No wonder the kid wants in on the racket. I’m thinking Mimi would be proud. But when she’s got all the dough anybody would ever need, will Wendy come home?

It’s now late afternoon and it’s a matter of hours before the bulldog edition of the Post is on the streets and the s-bomb hits the fan.

Lewis and his advisors and polyesters have gone to lunch at the Palomino and come back, to where Rosary is entertaining them with the story of chicken man that I mentioned.

“Sometimes I think there’s a very big neon sign floating over this office,” she says, flirting shamelessly with Lewis. “It reads, Strange people—welcome.”

Anyhow, she relates the referred case of a cash-paying client from Westchester who was nabbed in a naughty motel by the Bronx vice squad. The cops found him bare naked under the covers and happy about it. There were no girls in the cheap room with him, or boys. But there were maybe a dozen chickens from La Marqueta under the Queensboro Bridge.

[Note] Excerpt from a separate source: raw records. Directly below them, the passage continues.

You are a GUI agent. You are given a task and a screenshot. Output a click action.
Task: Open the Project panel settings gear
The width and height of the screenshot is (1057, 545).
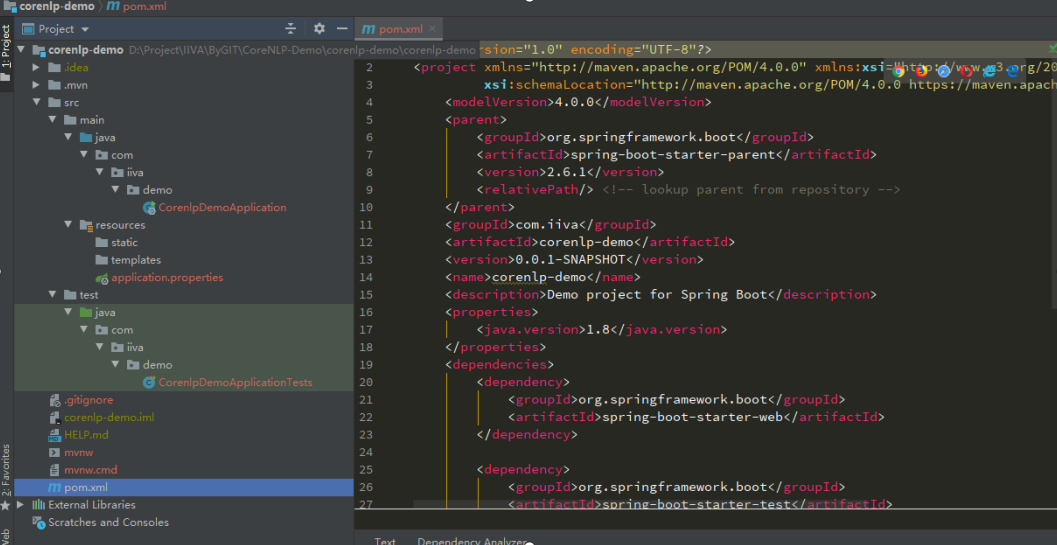pos(319,29)
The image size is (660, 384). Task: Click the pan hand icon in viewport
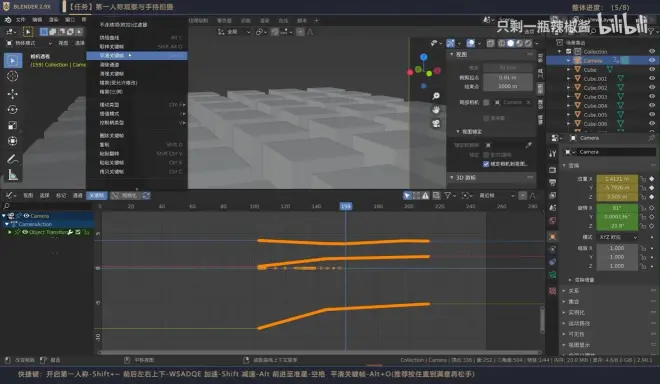[436, 110]
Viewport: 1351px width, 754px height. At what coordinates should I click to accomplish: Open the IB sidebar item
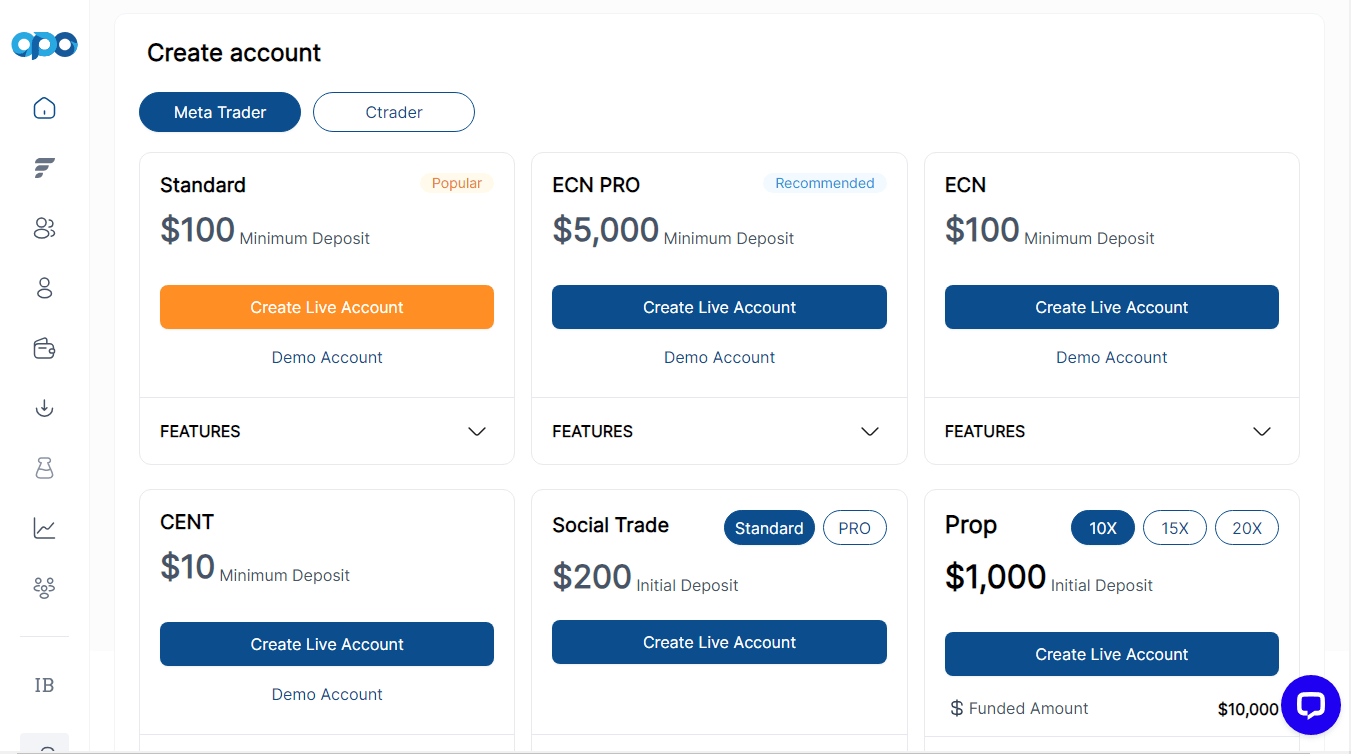click(44, 685)
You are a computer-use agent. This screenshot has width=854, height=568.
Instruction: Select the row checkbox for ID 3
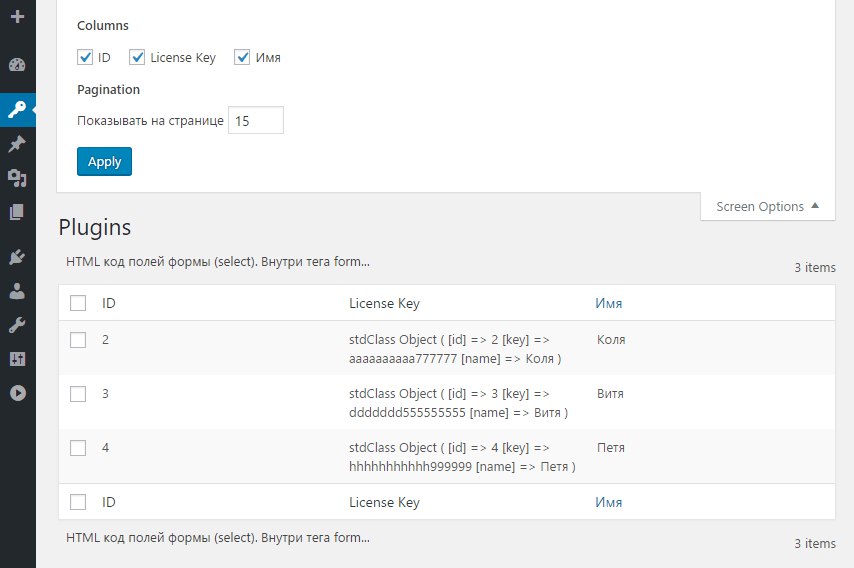78,394
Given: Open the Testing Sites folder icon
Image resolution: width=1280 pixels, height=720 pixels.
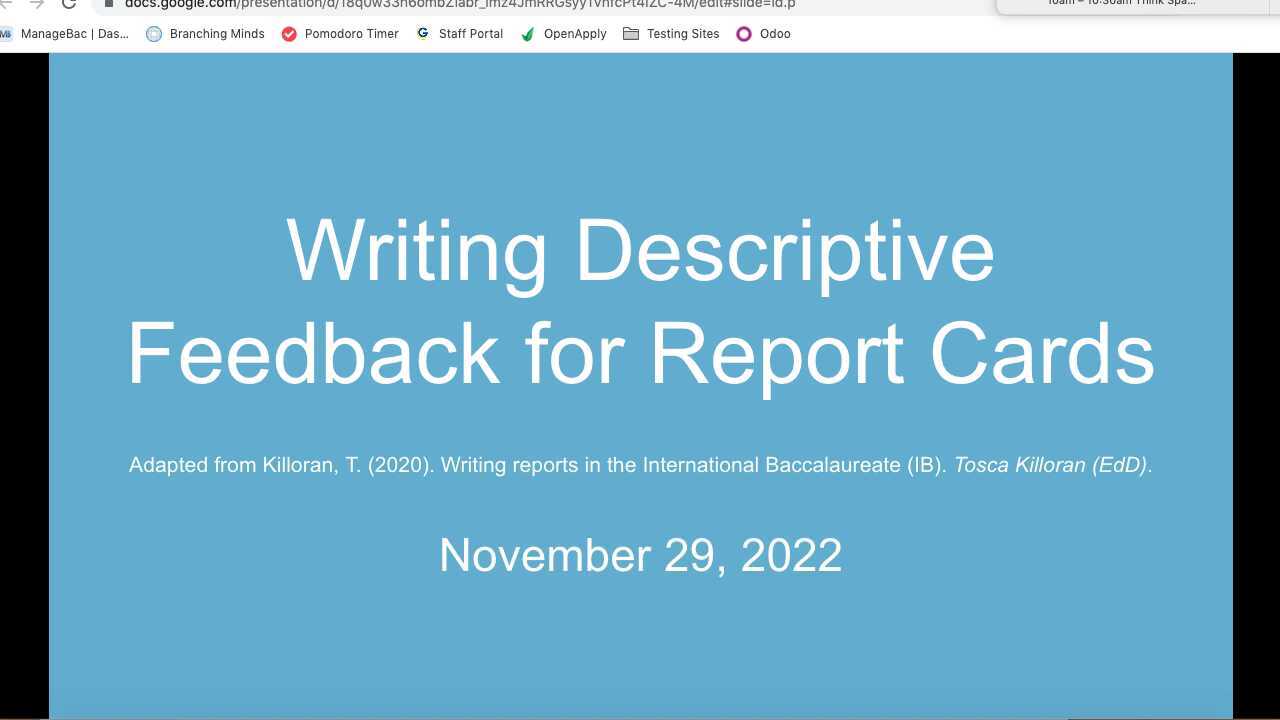Looking at the screenshot, I should 631,33.
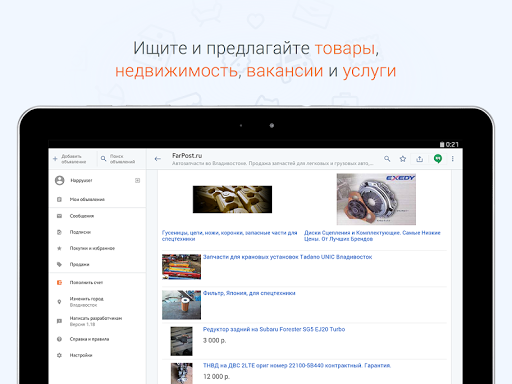
Task: Click the EXEDY clutch disc thumbnail
Action: point(376,199)
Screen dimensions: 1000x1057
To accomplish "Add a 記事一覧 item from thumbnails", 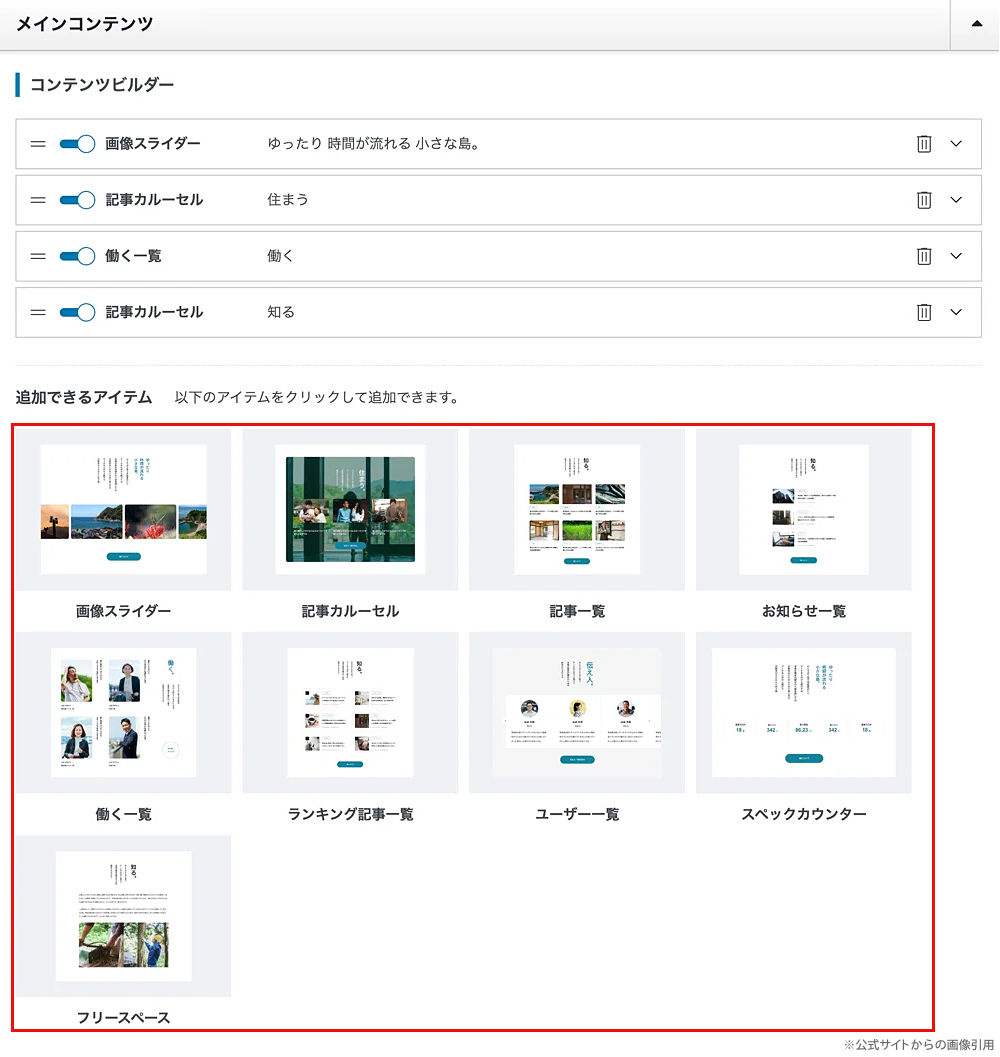I will tap(577, 510).
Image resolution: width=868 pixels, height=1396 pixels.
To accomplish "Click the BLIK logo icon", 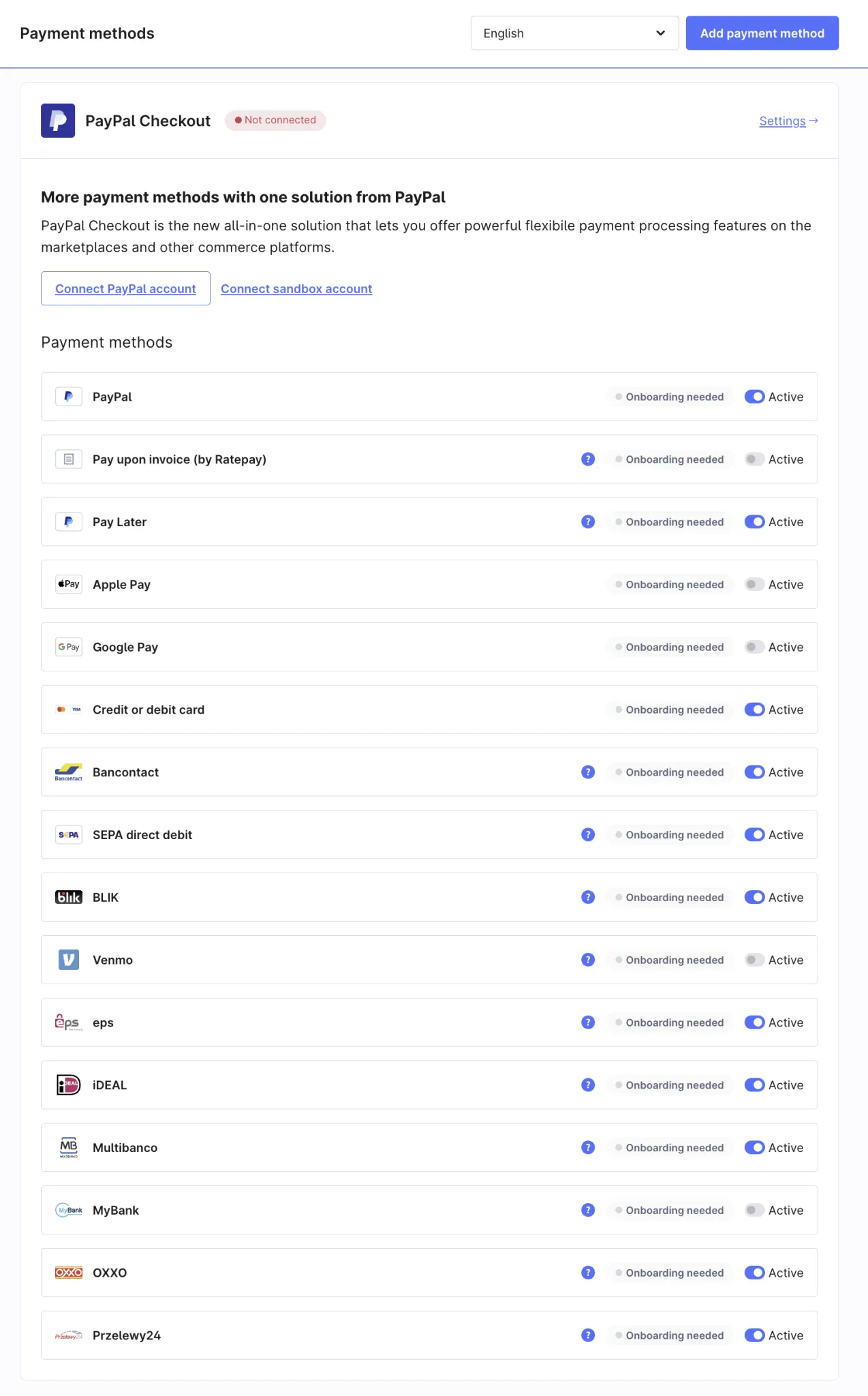I will tap(69, 897).
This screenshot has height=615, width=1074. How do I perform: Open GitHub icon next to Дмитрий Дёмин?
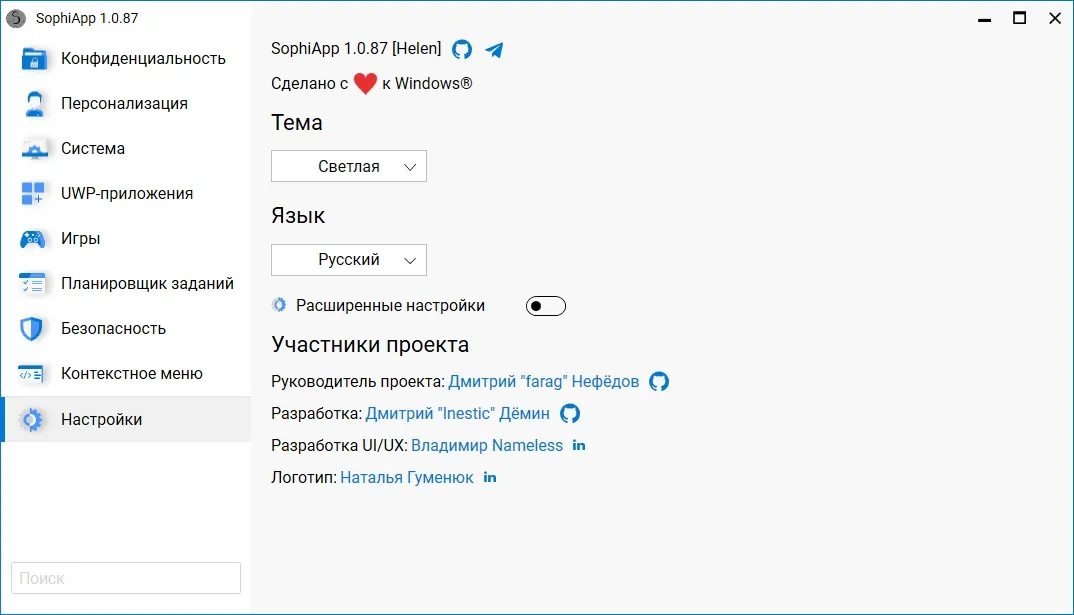[570, 414]
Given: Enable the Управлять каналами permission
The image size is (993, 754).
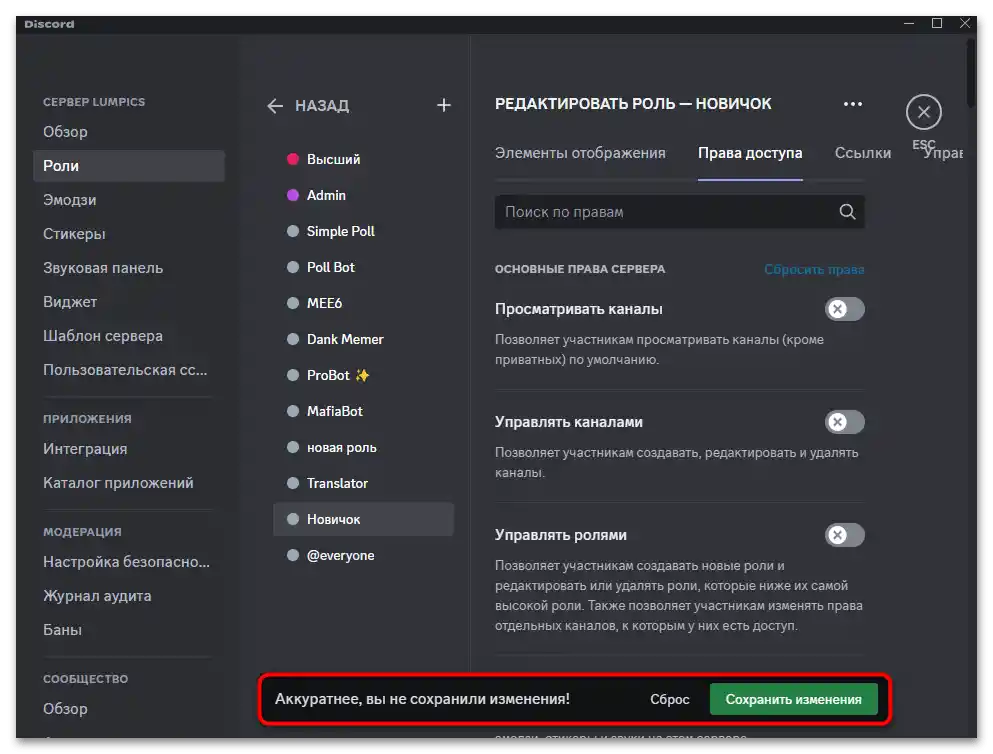Looking at the screenshot, I should click(844, 422).
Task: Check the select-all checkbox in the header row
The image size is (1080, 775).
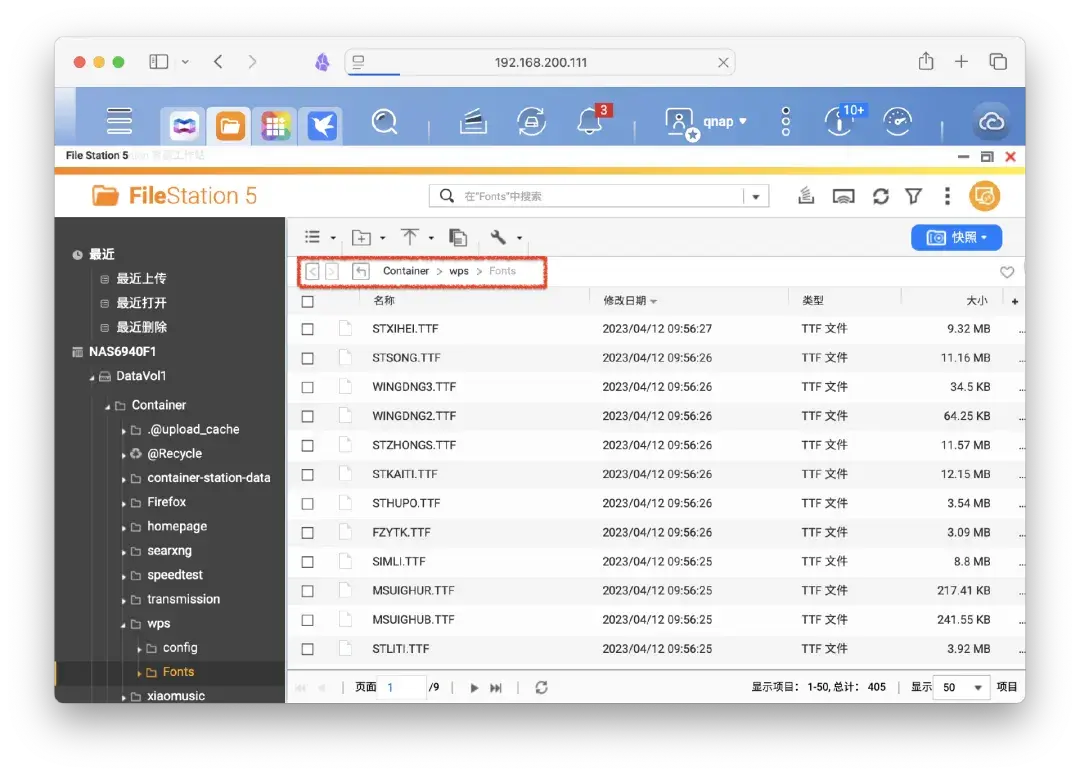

“The live birds are there to boil and pluck,” says Rosary, blushing in Lewis’s gaze. “It’s against the sanitary laws of the city, but there you are.”

“Is your name actually Rosemary?” Lewis asks her.

“Oh, it used to be. I go to mass every day, so I changed to Rosary. J’you like it?”

“It’s charming.”

Rosary continued with the story of the suburban geek, a CEO called Bill Cunningham. What Cunningham did to violate his secret aviary caused the sheets and walls and carpeting to become sticky with chicken blood, tomato-red turning to rust-brown. Little chicken heads were in a heap by the bathroom doorway, where Cunningham’s pinstripes were carefully hung on the knob.

The birds had put up a spirited fight, especially the roosters. There were feathers everywhere.